As far as the RT-102 Phase 2 design is concerned, we did ask the FDA what they would want to see in terms of endpoints. And we’re going to be looking at biomarkers. So P1NP and CTX and the duration is likely going to be eight weeks. You can see separation on those biomarkers fairly rapidly. And then from there, we would start planning for a Phase 3 where we would likely be looking at BMD as the endpoint.
Annabel Samimy: Okay. Great. Thank you so much.
Talat Imran: Thank you, Annabel.
Operator: Thank you. Please standby for our next question. Our next question comes from the line of Ash Verma with UBS. Your line is open.
Ashwani Verma: Hi. Thanks for taking my questions. Congrats on the progress so far. I have two. So one was just, on the Phase 1 study that you’re planning right in 2023. So single dose study, these should be relatively quick, I would imagine like what kind of timeline do you think we can expect for the completion of these studies? And then second, anything that you can comment on kind of the cadence of OpEx given that you plan to initiate the Phase 2 for RT-102 in the second half year, how would OpEx compare in ’23 versus 2022? Thanks.
Talat Imran: Thank you, Ash. Appreciate the questions. You are correct. The timeline for these Phase 1s is relatively short. It’s a matter of months to get them done. I will say the RT-111 will take a bit longer than RT-102 single dose just because the half-life of that drug is significantly longer. So in order to get the full curve, you have to track the patients for a bit longer. But we’re also hoping and hope is not a plan, but with COVID not being as much of an issue as it was early last year that if recruitment is fairly straightforward, this is a healthy volunteer study that we should be able to enroll fairly quickly and that will help with getting it done quickly as well. And we all are incentivized to do so. With your second question, I’m going to turn that over to Svai Sanford, our CFO, to answer.
Svai Sanford: Thank you, Talat. Hopefully, everyone can hear me. Ash, thank you for the question. We ended, as you can see in our filing, we ended the 2022 with the non — with the cash portion of the OpEx just under $50 million. I expect that our operating expenses will increase for 2023 in the range of 20% to 30% from last year.
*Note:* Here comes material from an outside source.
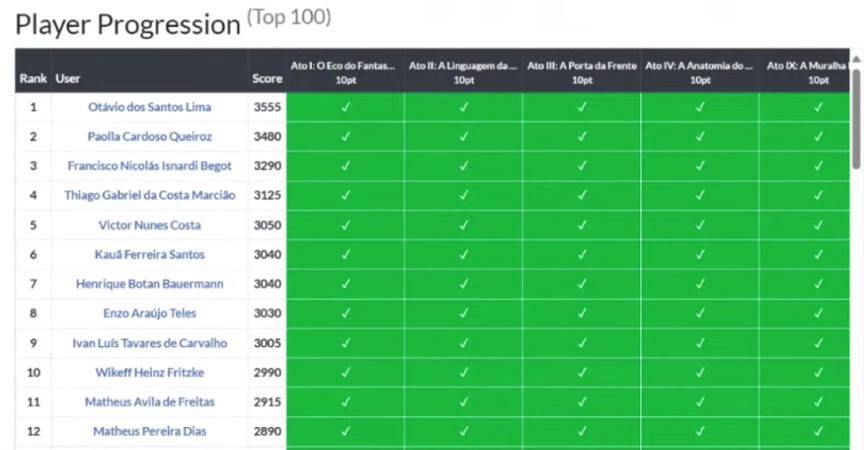
Task: Click Paolla Cardoso Queiroz's Ato II checkmark
Action: [463, 136]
Ashwani Verma: Great. Thanks, guys.
Talat Imran: Thank you, Ash.
Operator: Thank you. Please stand by for our next question. Our next question comes from the line of Bert Hazlett with BTIG. Your line is open.
Bert Hazlett: Yes, thank you. Thank you for taking the question and congratulations on all the progress. Two topics in general. One is Celltrion. And as you think about the development of RT-111 CT-P43, is there a prioritization with regard to indication with the development of that program? Or how are you thinking about kind of steps beyond Phase 1? And then second question is kind of a similar question with regard to prioritization of the monoclonals that you mentioned whether that’s pembrolizumab, trastuzumab or others, how are you thinking about maybe prioritization of those types of molecules? Just general thoughts there would be helpful. Thank you.